Amazon EC2 Auto Scaling is an AWS service that automatically launches and terminates Amazon Ec2 instances.
EC2 Auto Scaling is used for automatic, horizontal scaling of Amazon EC2 instances.
EC2 Auto Scaling uses scaling policies and metrics to determine when and how to scale out (launching instances) or in (terminating instances).
The Amazon EC2 Auto Scaling service performs the following three main functions:
- Monitors the health of running Amazon EC2 instances – uses health checks to identify if instances are healthy or unhealthy and whether they are able to receive traffic.

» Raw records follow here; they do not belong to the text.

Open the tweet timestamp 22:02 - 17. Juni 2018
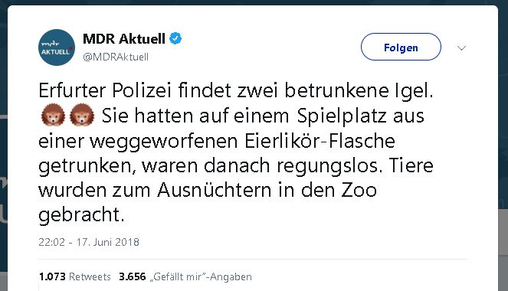The width and height of the screenshot is (508, 291). (89, 242)
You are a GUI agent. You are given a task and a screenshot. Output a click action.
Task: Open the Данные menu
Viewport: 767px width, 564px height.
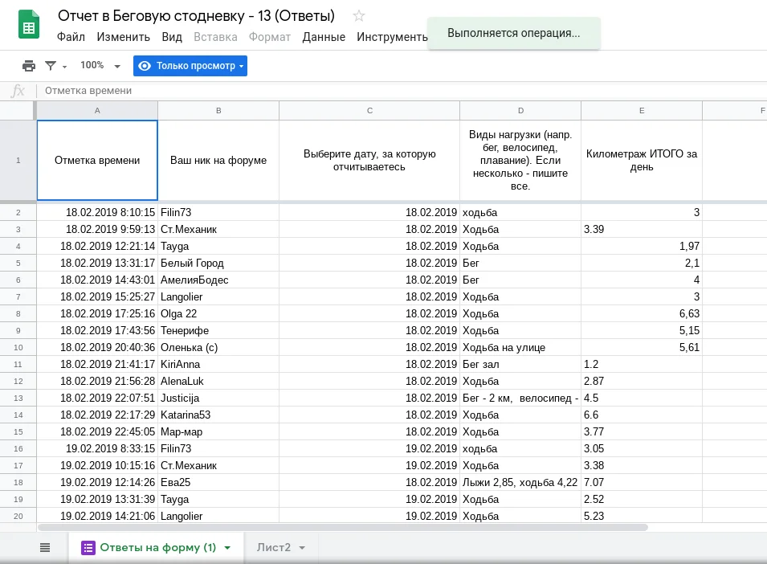pyautogui.click(x=324, y=37)
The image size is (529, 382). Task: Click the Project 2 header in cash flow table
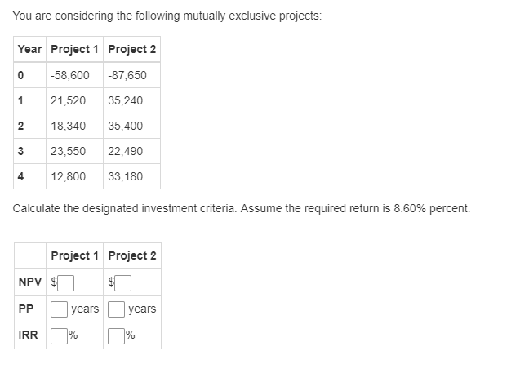(132, 49)
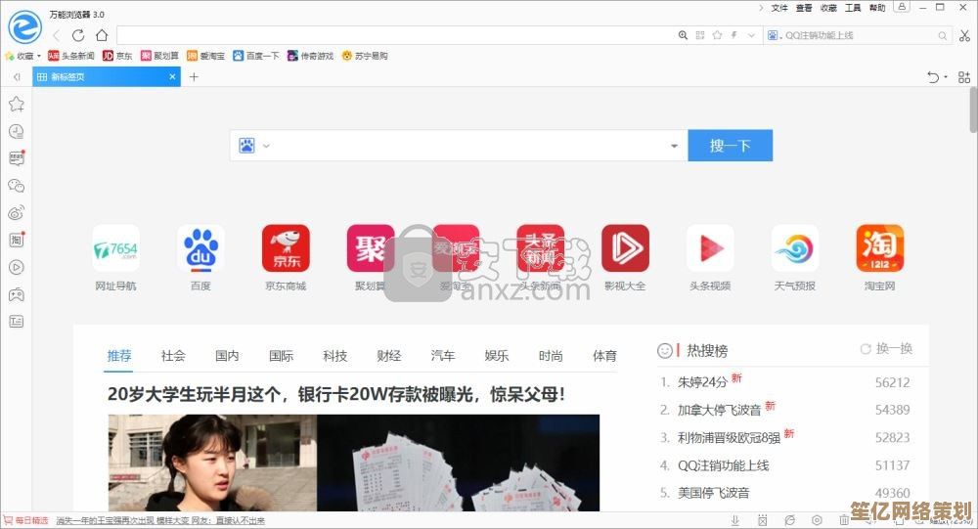Click the 搜一下 search button
Viewport: 978px width, 529px height.
tap(730, 146)
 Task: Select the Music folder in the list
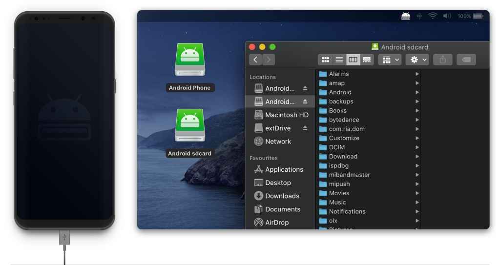(x=337, y=202)
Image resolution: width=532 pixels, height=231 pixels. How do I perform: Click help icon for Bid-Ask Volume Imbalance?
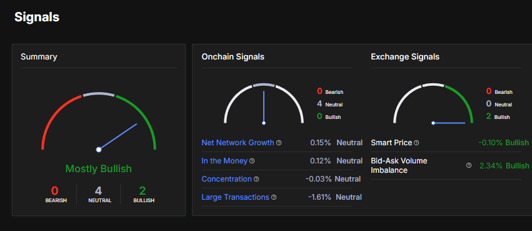coord(469,165)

- Replaces impaired instances automatically – EC2 Auto Scaling automatically replaces instances that fail health checks.
- Balances capacity (number of instances) across Availability Zones (AZs) – when launching instances EC2 Auto Scaling tries to balance the instances across AZs.
Scaling based on a schedule allows you to scale your application ahead of known load changes.
For example, every week the traffic to your web application starts to increase on Wednesday, remains high on Thursday, and starts to decrease on Friday.
You can plan your scaling activities based on the known traffic patterns of your web application.
Amazon EC2 Auto Scaling enables you to follow the demand curve for your applications closely, reducing the need to manually provision Amazon EC2 capacity in advance.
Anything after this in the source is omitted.